The Rohrabacher-Blumenauer Amendment should be voted on soon in the House of Representatives. The amendment has been approved in congress multiple times to strip the funding from the Department of Justice that would allow them to pursue state legalized medical marijuana, like what we have here in Florida. The Committee on Rules met yesterday to decide if the House of Representatives would even be able to vote on it, and so a strong medical marijuana advocate, Whoopi Goldberg, elected to get involved in the discussion.

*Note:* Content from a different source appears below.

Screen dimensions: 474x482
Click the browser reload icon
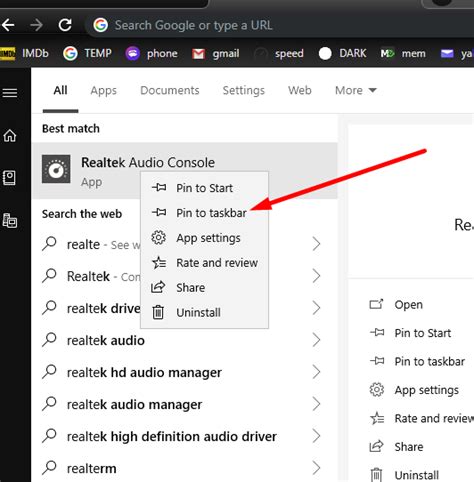[x=65, y=25]
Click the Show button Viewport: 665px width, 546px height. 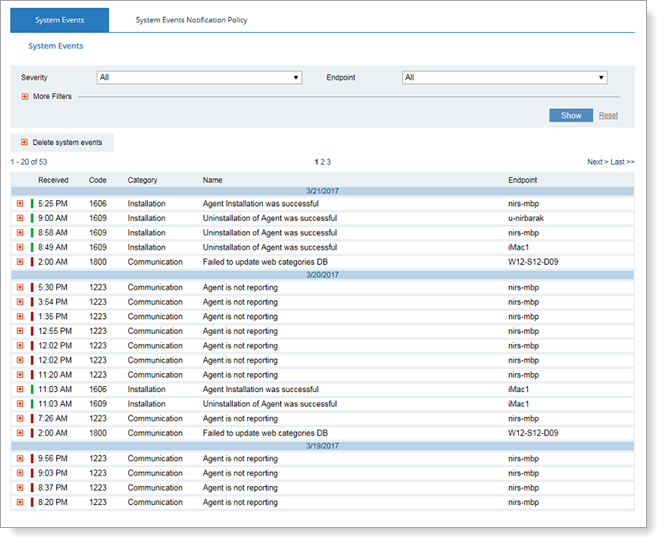click(x=570, y=115)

Whoopi Goldberg is a major advocate of medical cannabis and is well known for a column that she wrote, among other things, about her relationship with her medical marijuana vape pens and sipping off of them. She also is a partner in a medical marijuana company called Whoopi and Maya. She is very outspoken and decided to use her mighty pen again to address the bias Jeff Sessions has against marijuana and how people can show congress how they feel about protecting medical marijuana.
Whoopi Goldberg is urging Americans to fight back against Attorney General Jeff Sessions’ efforts to squash the country’s medical marijuana programs.
“I’m writing to you with an urgent request: that you join me in telling Congress to protect lawful medical marijuana patients and programs from Attorney General Jeff Sessions,” writes the actress, comedian and vocal cannabis advocate in a blog post for NORML.
Actress, comedian and television host Whoopi Goldberg is a vocal cannabis advocate.
Goldberg goes on to recount how, since 2014, members of Congress have passed annual spending bills including provisions that “protect those who engage in the state-sanctioned use and dispensing of medical cannabis from undue prosecution by the Department of Justice.”
The Rohrabacher-Blumenauer amendment states that federal funds cannot be used to keep states from “implementing their own state laws that authorize the use, distribution, possession or cultivation of medical marijuana.”
“Thirty states have or are in the process of implementing a lawful market, serving millions of men, women, and children who depend on their medication,” writes Goldberg, the founder of menstrual cannabis products company Whoopi and Maya.
“It is absolutely critical that we ensure these patients can continue to access their medicine.”
Goldberg’s letter concludes by encouraging Americans to take a stand against Sessions and those who wish to put up roadblocks between patients and their medicine.
“Attorney General Sessions and the Department of Justice should not put patients at risk,” she writes. “Stand with me and NORML in our fight to defend medical access to cannabis by writing your elected officials in support of the Rohrabacher-Blumenauer Amendment today.”